Should a moratorium be placed on sublingual nifedipine capsules for hypertensive emergencies and pseudoemergencies?

“Over the past 2 decades, nifedipine in the form of capsules has become widely popular in the treatment of hypertensive emergencies.  Unlike other agents, such as sodium nitroprusside, nicardipine hydrochloride, diazoxide, and nitroglycerin—which require intravenous administration and monitoring of blood pressure—nifedipine can be given orally, and close monitoring is said not to be necessary. Although administration of nifedipine capsules has been reported to be expedient and safe, it has not been approved by the Food and Drug Administration for labeling for treatment of hypertensive emergencies or of any other form of hypertension because of lack of outcome data. A review of the literature revealed reports of serious adverse effects such as cerebrovascular ischemia, stroke, numerous instances of severe hypotension, acute myocardial infarction, conduction disturbances, fetal distress, and death. Sublingual absorption of nifedipine has been found to be poor; most of the drug is absorbed by the intestinal mucosa. Given the seriousness of the reported adverse events and the lack of any clinical documentation attesting to a benefit, the use of nifedipine capsules for hypertensive emergencies and pseudo-emergencies should be abandoned.”

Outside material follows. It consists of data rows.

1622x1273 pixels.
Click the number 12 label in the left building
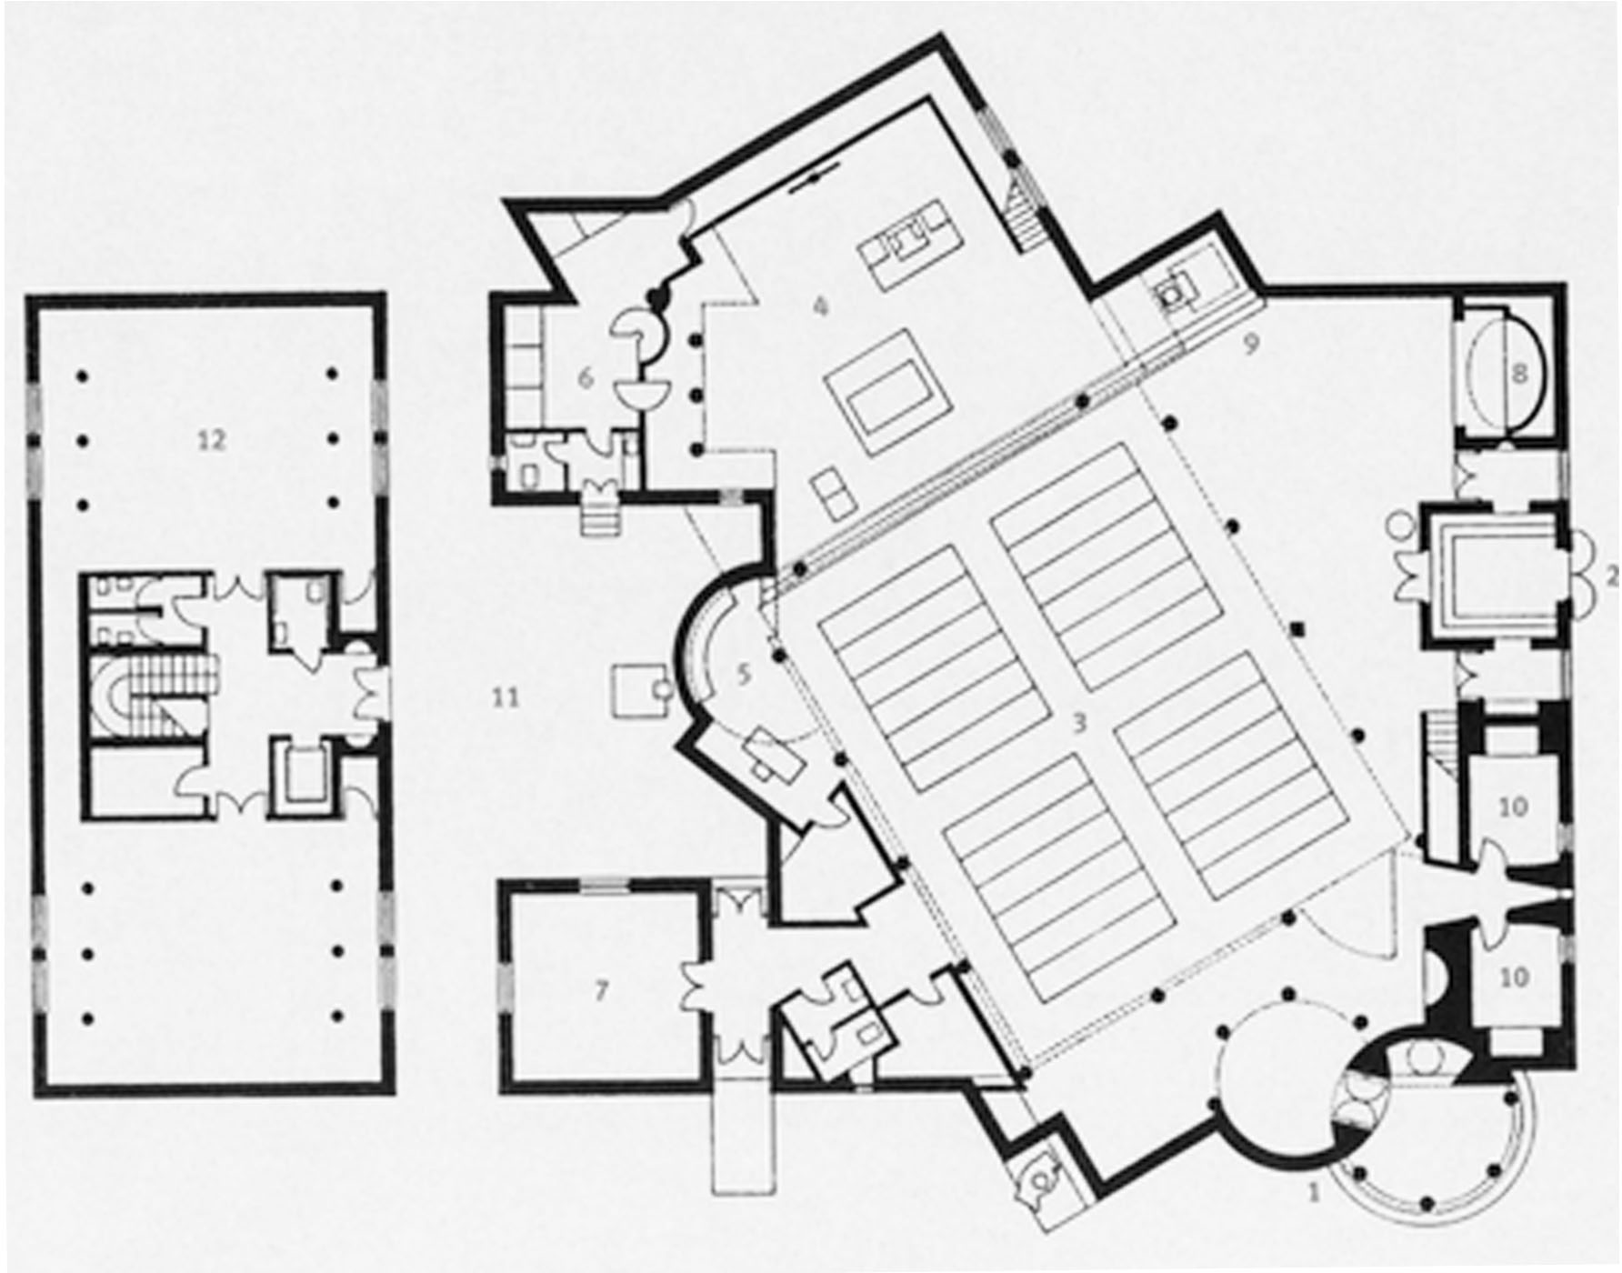pos(211,440)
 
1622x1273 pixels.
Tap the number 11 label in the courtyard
pos(506,697)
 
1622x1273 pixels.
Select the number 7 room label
pos(600,990)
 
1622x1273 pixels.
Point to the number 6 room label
pos(586,377)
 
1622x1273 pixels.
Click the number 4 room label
pos(820,306)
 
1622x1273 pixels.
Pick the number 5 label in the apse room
pos(744,674)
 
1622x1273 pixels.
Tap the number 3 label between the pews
pos(1079,724)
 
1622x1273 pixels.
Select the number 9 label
pos(1252,345)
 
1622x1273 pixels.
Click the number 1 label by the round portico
pos(1313,1191)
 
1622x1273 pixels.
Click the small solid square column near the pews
pos(1298,627)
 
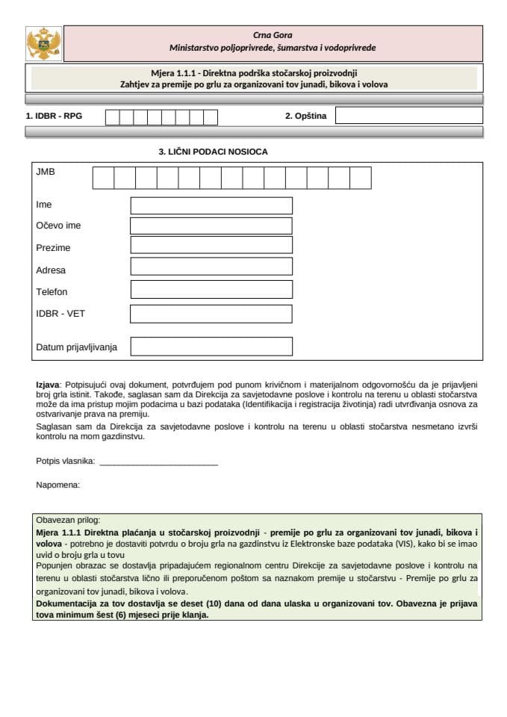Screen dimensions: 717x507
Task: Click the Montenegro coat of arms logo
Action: point(44,44)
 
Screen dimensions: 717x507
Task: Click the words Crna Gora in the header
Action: point(272,34)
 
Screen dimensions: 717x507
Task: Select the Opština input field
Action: point(408,116)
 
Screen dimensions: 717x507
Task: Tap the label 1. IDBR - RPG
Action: point(54,117)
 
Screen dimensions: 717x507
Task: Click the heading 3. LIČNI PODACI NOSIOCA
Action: point(213,152)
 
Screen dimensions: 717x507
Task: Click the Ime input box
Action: point(211,205)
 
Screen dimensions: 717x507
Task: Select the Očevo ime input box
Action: point(211,226)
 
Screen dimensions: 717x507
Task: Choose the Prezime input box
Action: point(211,246)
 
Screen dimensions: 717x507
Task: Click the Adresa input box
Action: point(211,267)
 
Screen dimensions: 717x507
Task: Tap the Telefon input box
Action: point(211,291)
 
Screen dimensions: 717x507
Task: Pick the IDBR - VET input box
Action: point(211,314)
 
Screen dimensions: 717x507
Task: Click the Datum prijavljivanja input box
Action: point(211,347)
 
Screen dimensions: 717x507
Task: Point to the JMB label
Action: point(46,172)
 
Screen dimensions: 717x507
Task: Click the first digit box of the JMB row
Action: point(103,178)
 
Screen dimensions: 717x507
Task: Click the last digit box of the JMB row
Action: point(361,178)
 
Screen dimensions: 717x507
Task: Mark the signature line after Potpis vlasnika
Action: point(158,462)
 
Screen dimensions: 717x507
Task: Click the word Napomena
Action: point(57,485)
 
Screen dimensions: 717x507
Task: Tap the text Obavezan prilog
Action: point(67,520)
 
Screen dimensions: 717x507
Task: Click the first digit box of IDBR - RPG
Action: point(112,117)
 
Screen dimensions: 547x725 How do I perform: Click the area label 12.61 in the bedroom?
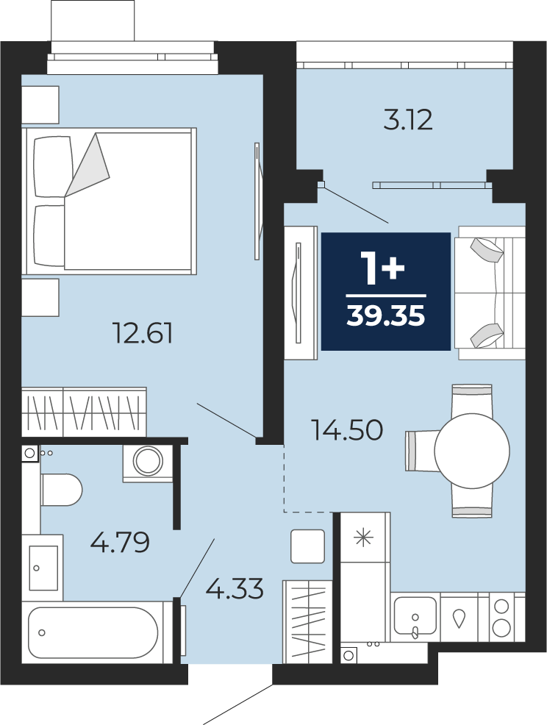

Bottom line – don’t use sublingual nifedipine to treat hypertensive urgencies or emergencies. Other oral medications available and effective for treating hypertensive urgencies include:

Clonidine 0.2mg P.O. every hour until blood pressure controlled or a total dose of 0.7mg is reached

Captopril 25-50mg P.O. at 1-2 hour intervals as needed to control BP

Labetolol 200-300mg P.O. every 2-3 hours as needed to control BP

This Pearl is meant for academic and educational purposes only. This Pearl is meant to raise important points regarding the safe and cost-effective pharmacotherapy of patients. It is not meant to be the definitive reference for the treatment or prophylaxis of various diseases. Although every effort is taken to ensure this Pearl is correct and factual, errors may occur. The Pharmacoeconomic Center assumes no liability for incorrect information or harm that may occur from the use of the information included in this Pearl.